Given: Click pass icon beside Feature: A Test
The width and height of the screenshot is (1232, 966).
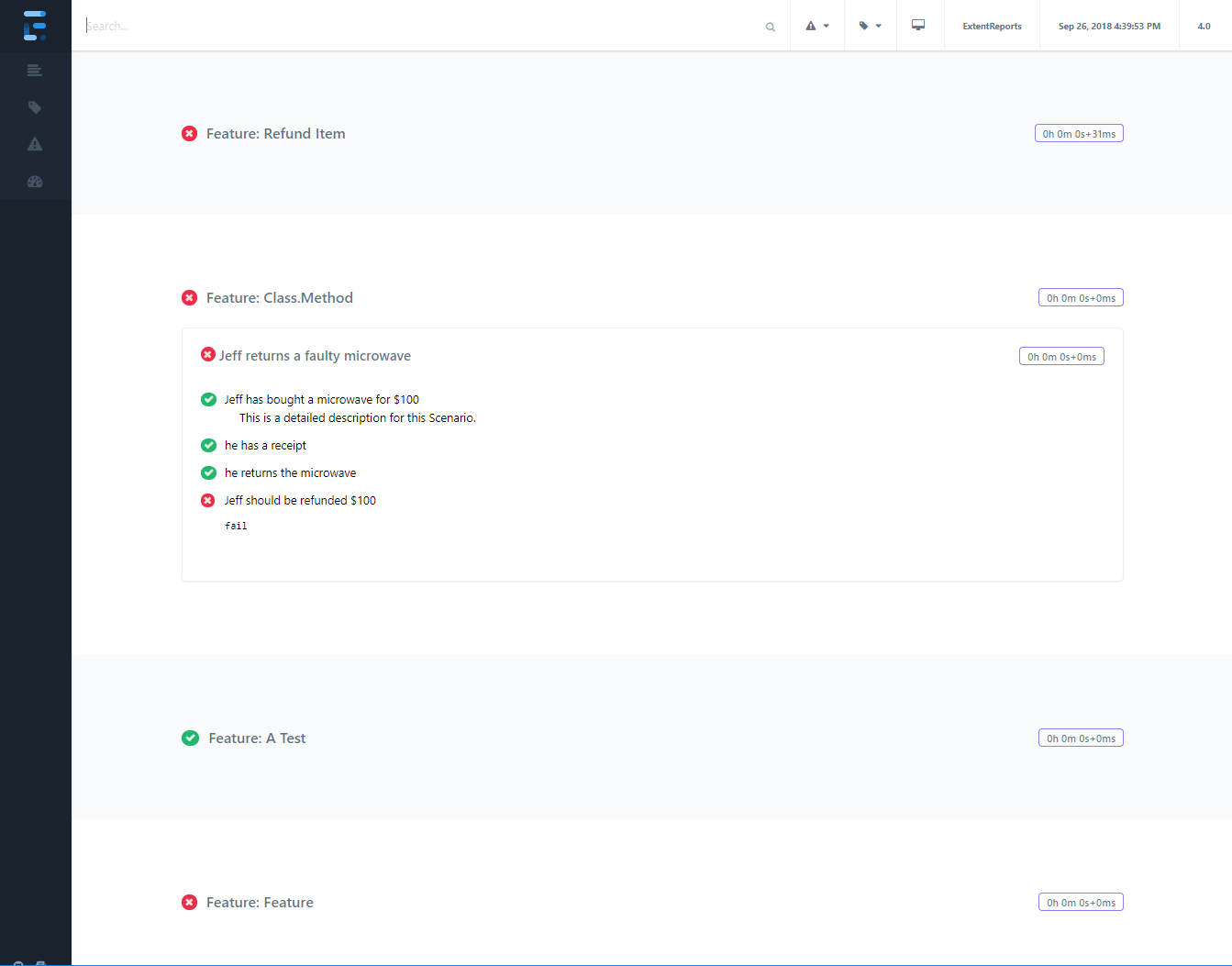Looking at the screenshot, I should [x=191, y=738].
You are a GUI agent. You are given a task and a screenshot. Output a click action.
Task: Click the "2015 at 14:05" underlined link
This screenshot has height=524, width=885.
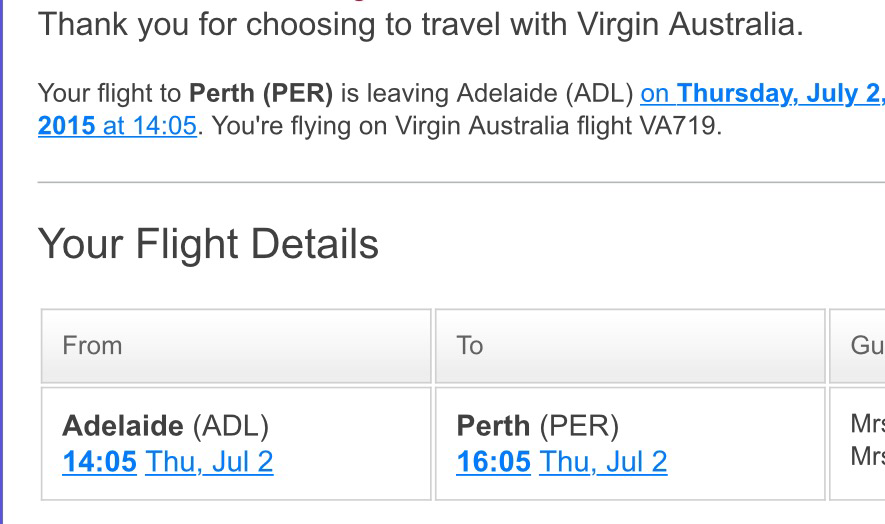point(117,127)

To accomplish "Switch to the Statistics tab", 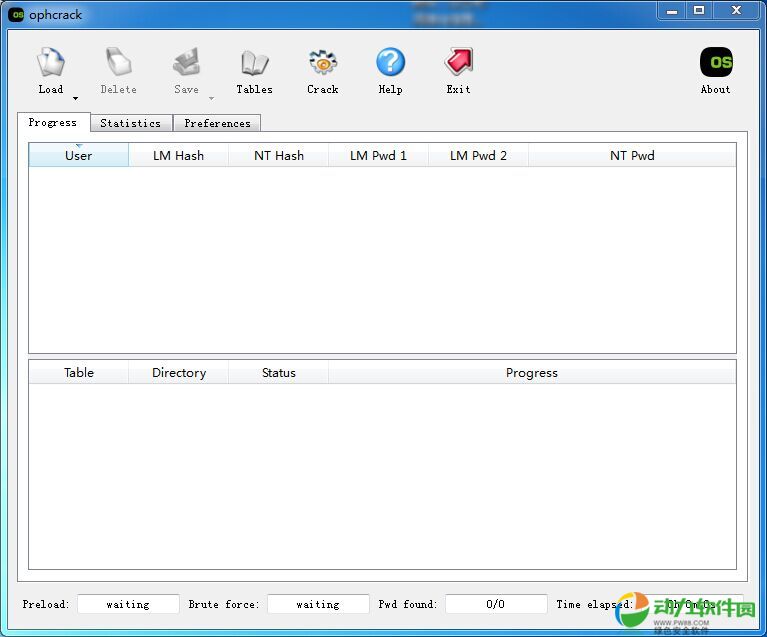I will (x=130, y=123).
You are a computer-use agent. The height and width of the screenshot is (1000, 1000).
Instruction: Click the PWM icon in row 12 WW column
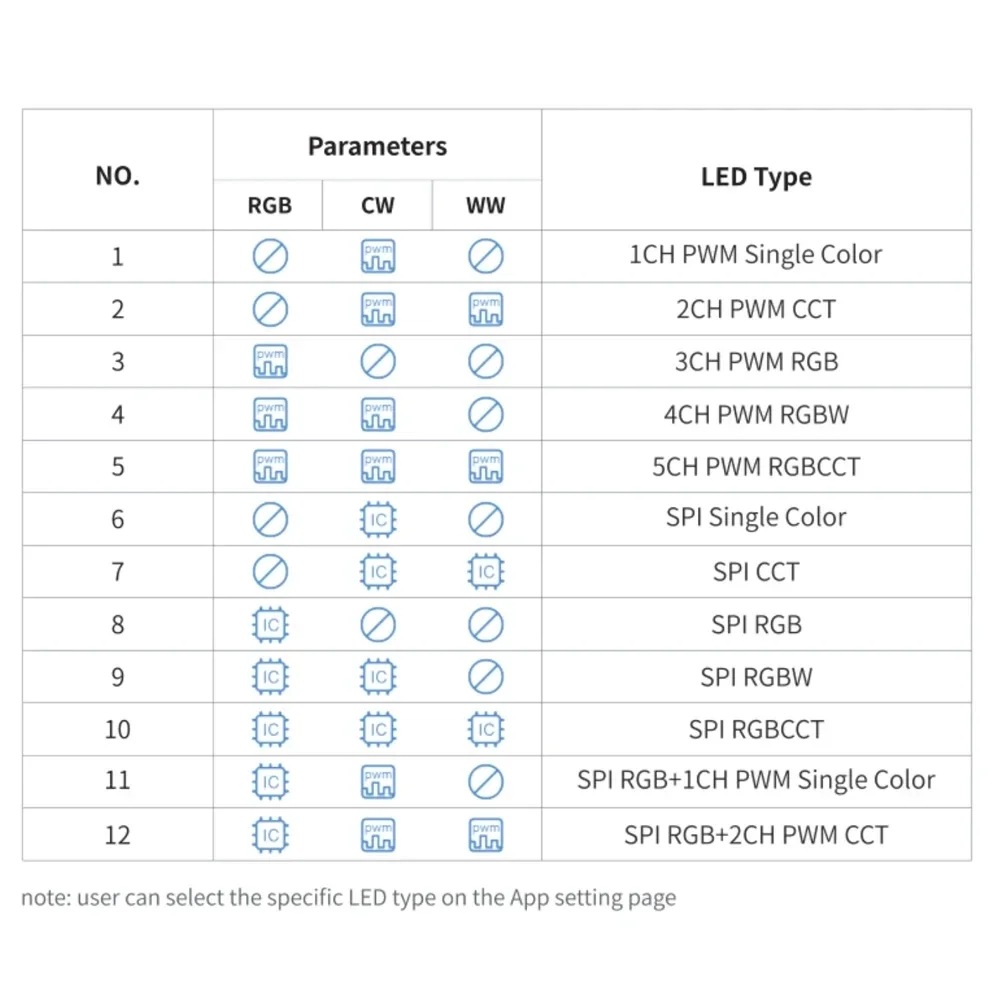pyautogui.click(x=486, y=835)
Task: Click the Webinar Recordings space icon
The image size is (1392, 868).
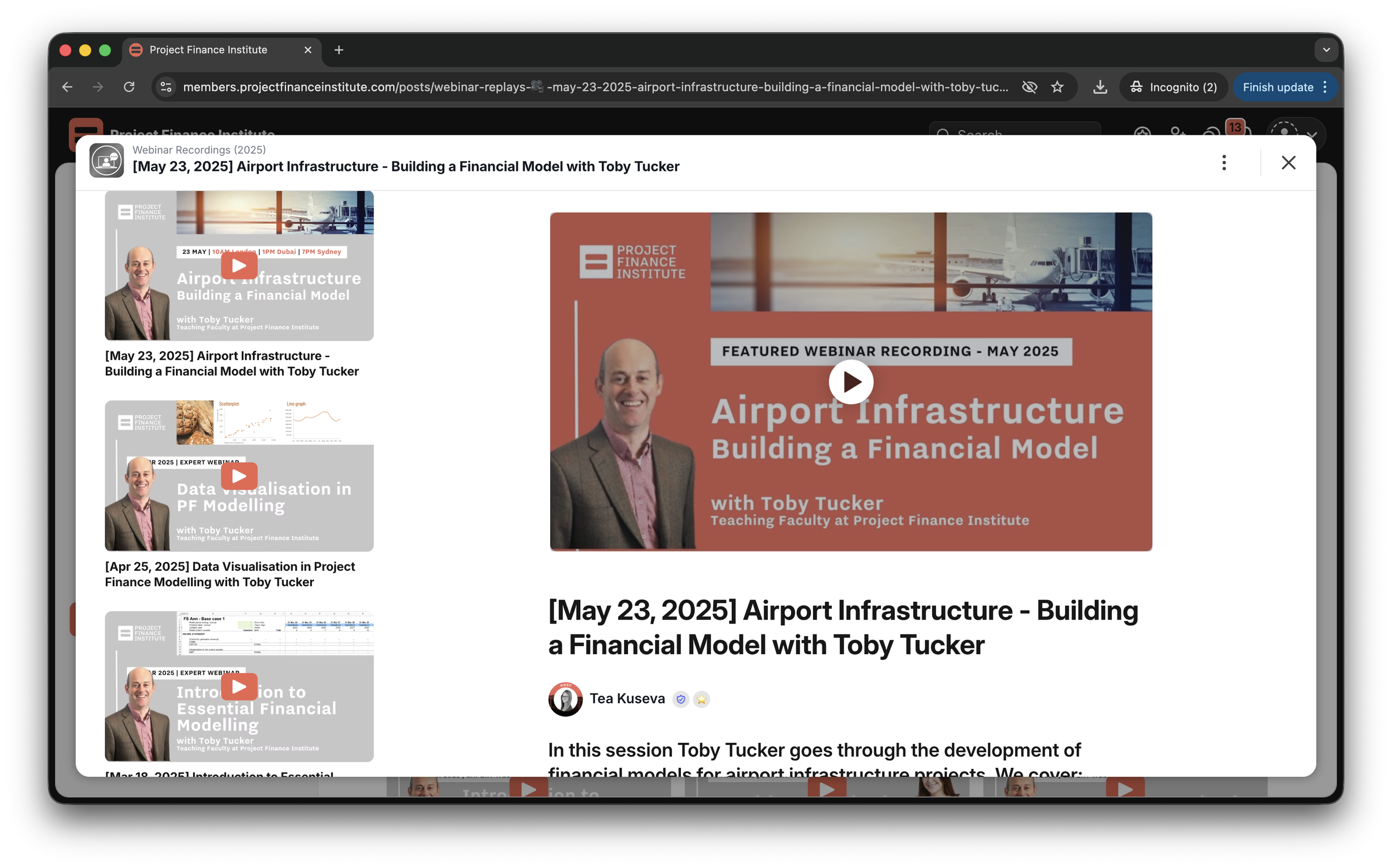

-- Problem to work on --
Copy the data from the line that has "You are a computer-use" through the end, swapping "icon" for "symbol" and leaving everything else unchanged. Omit the pictures.

-- Response to this task --
You are a computer-use agent. The height and width of the screenshot is (1000, 1000).
Instruction: Click the PWM symbol in row 12 WW column
pyautogui.click(x=486, y=835)
Task: Click the Webinar Recordings space symbol
The image size is (1392, 868).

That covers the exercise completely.